A Complicated Case of a Paravalvular Leak Following Mitral Valve Replacement

Division

Gulf Coast

Hospital

Corpus Christi Medical Center

Document Type

Case Report

Publication Date

12-4-2020

Keywords

paravalvular leak, mitral valve replacement, echocardiography - heart failure - valvular heart disease, aortic valve replacement, transthoracic echocardiogram, transesophageal echocardiogram, prosthetic heart valve, mitral regurgitation

Disciplines

Cardiology | Cardiovascular Diseases | Internal Medicine | Surgical Procedures, Operative

Abstract

Paravalvular leaks (PVL) are an uncommon sequelae of valve replacement but can be seen as a complication of both mechanic and prosthetic valves. Patients with PVL may remain asymptomatic or have detrimental complications, which include heart failure, hemodynamically significant hemolysis, and endocarditis.

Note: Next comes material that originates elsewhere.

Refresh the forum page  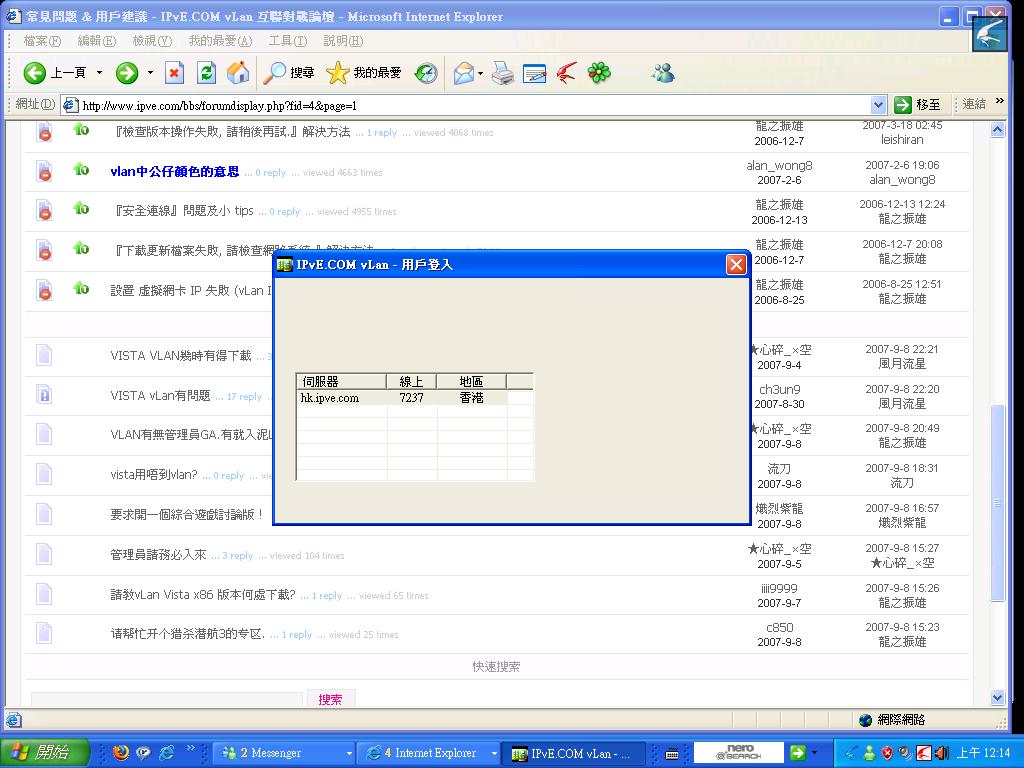pos(205,73)
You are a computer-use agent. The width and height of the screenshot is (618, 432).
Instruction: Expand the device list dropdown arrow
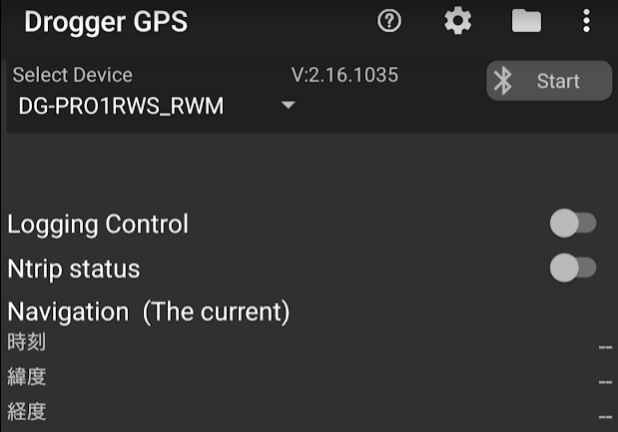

Management depends on the clinical presentation and the degree of the valvular leak. We hereby present a case report of a patient with a complicated clinical course secondary to a PVL of the mitral valve. The patient had a recent mitral valve replacement and presented with symptoms of heart failure that was refractory to standard medical therapy. Valvular abnormality was not seen with initial trans-thoracic echocardiogram (TTE), but with high clinical suspicion, a trans-esophageal echocardiogram (TEE) was done confirming a PVL. The patient’s condition continued to deteriorate; he became hemodynamically unstable with end-organ damage. Cardiothoracic surgery was consulted for surgical repair of the PVL. The patient, however, remained too unstable for surgery and the family opted for comfort measures per the patient’s wishes.